## DATASET EXCERPTS

Segment Open

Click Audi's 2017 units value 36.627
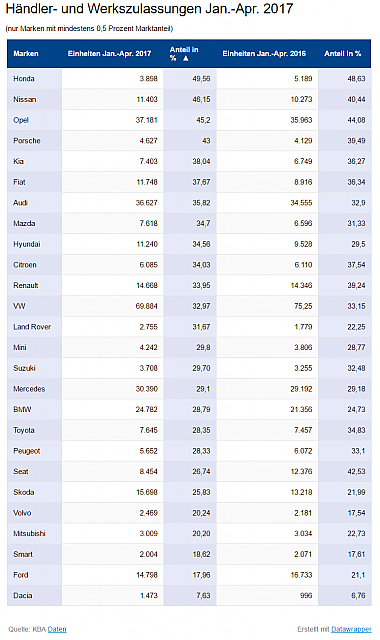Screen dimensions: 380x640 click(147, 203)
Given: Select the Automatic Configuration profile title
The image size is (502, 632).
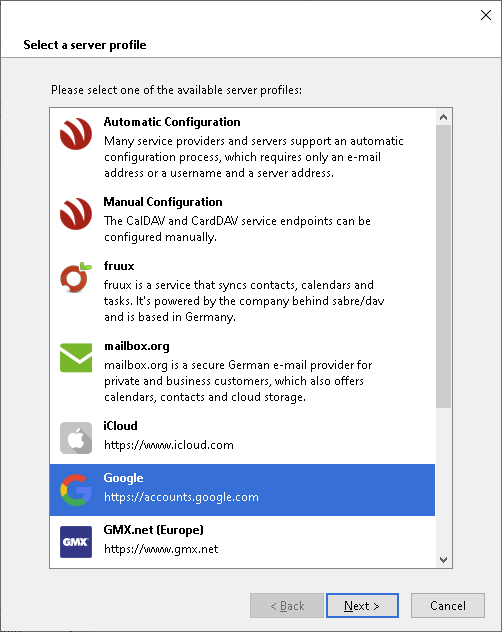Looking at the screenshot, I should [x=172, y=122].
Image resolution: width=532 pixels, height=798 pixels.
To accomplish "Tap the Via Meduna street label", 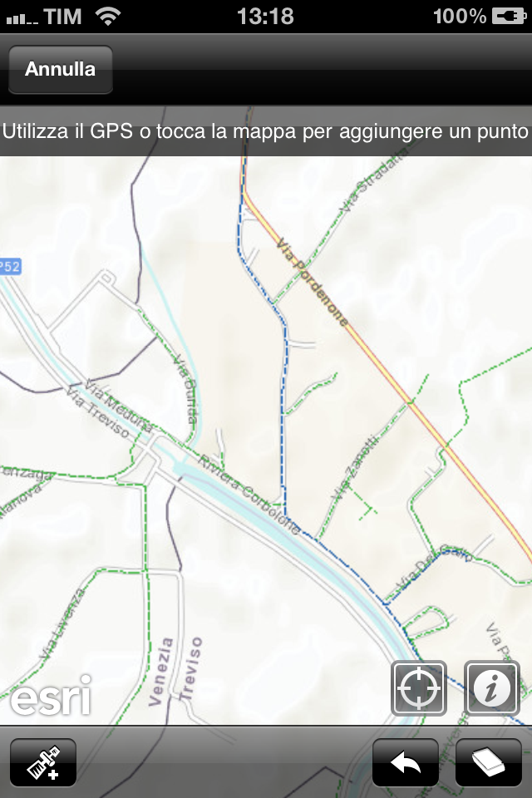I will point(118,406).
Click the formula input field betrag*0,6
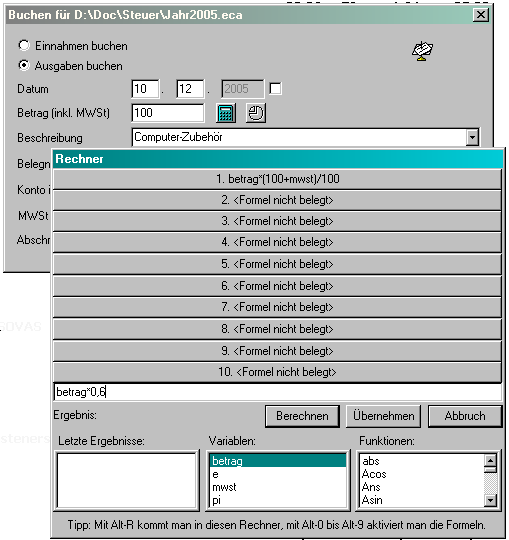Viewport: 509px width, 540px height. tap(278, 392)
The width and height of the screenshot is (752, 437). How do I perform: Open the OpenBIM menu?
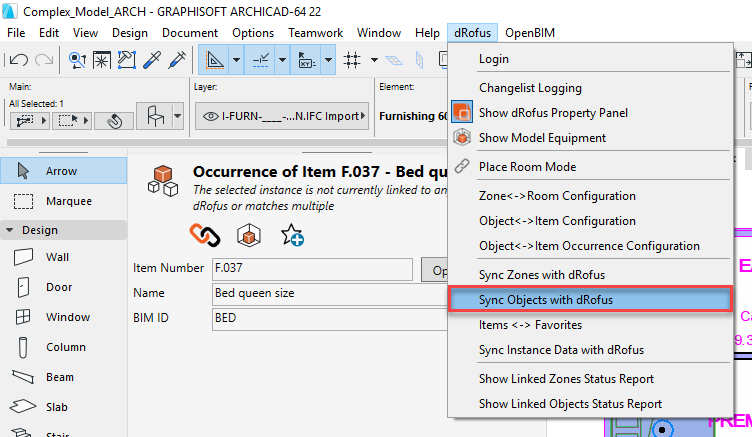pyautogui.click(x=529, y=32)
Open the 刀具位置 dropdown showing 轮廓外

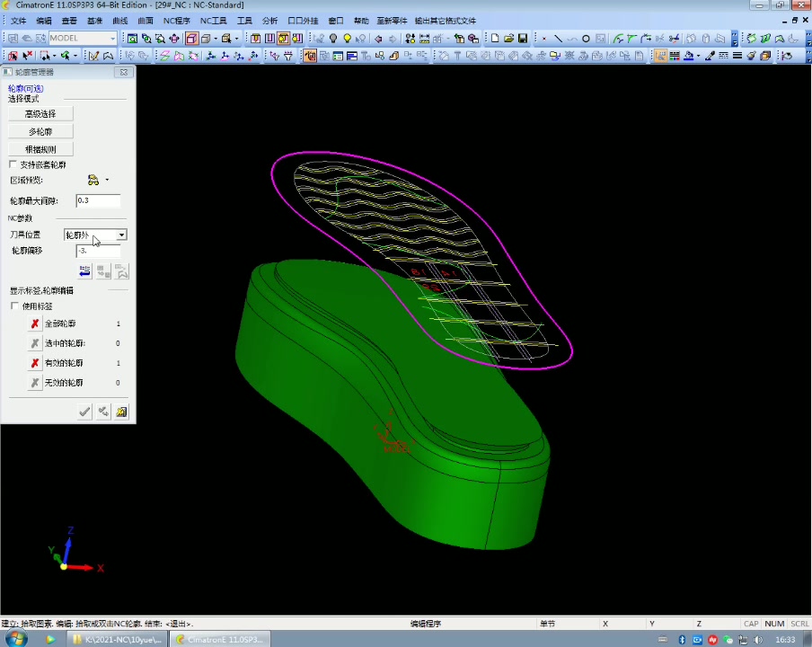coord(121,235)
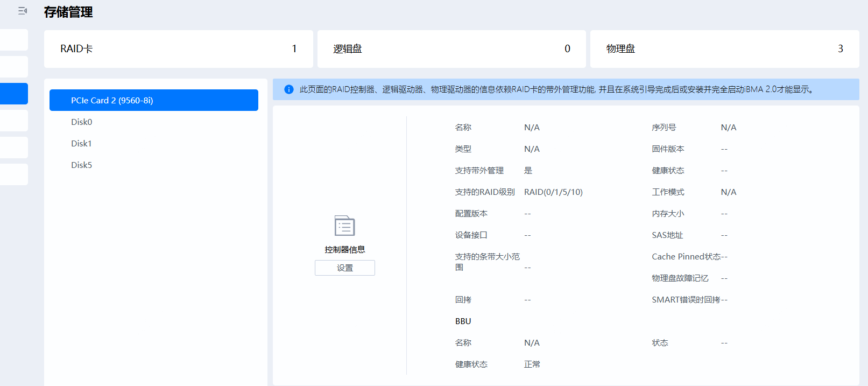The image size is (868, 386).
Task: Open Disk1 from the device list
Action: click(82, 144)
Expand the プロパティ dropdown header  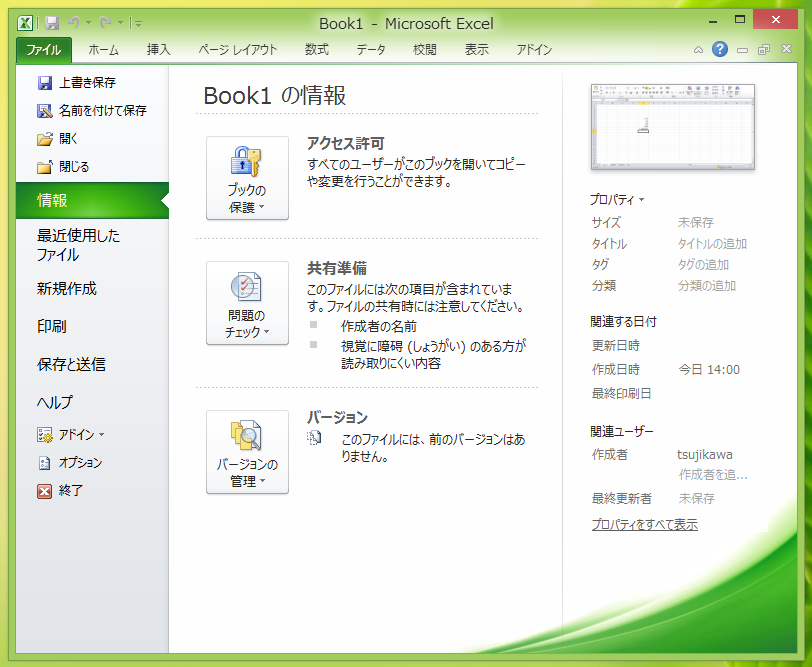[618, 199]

Segment Closed
Segment Open

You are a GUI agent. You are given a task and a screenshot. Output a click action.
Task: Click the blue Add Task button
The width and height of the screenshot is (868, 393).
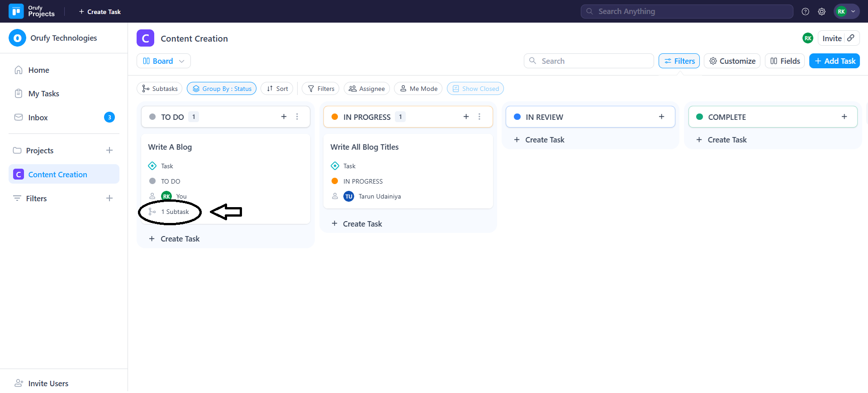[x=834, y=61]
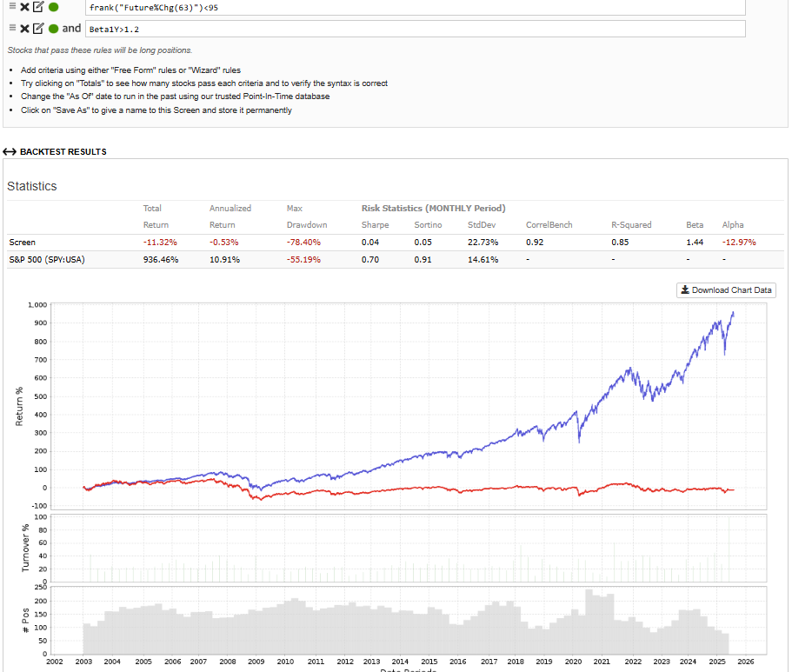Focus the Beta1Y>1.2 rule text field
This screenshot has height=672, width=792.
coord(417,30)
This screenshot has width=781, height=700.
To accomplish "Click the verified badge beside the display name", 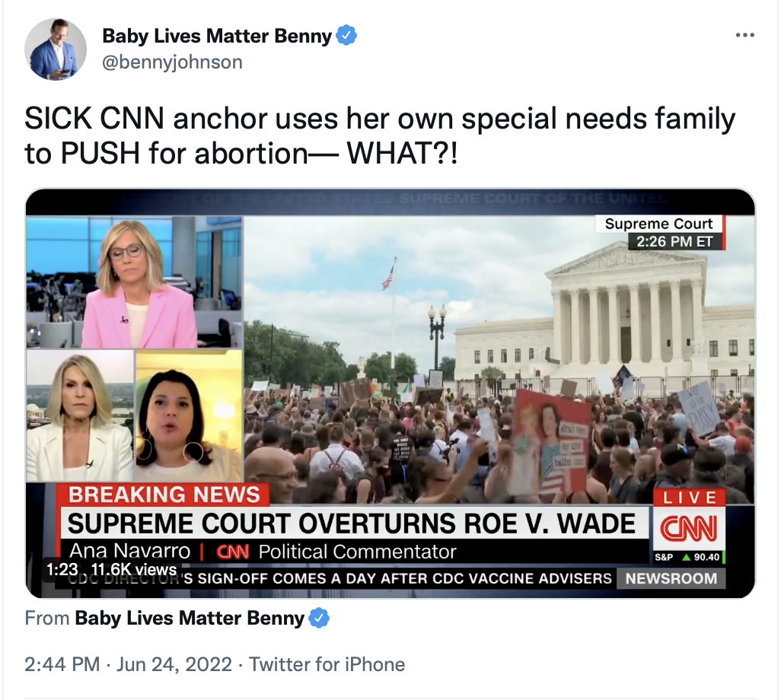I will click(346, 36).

Segment Closed
Segment Open

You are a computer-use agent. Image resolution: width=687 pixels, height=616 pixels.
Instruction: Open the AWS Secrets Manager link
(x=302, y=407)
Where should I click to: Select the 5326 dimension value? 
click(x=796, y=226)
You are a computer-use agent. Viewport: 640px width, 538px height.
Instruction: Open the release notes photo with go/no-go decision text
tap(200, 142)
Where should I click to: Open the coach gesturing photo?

Segment Closed

## HOW TO COMPLETE THIS TASK
Provide the number of lines in the preceding entries that include the string "computer", with no other words.

## RESULT FOR THIS TASK
2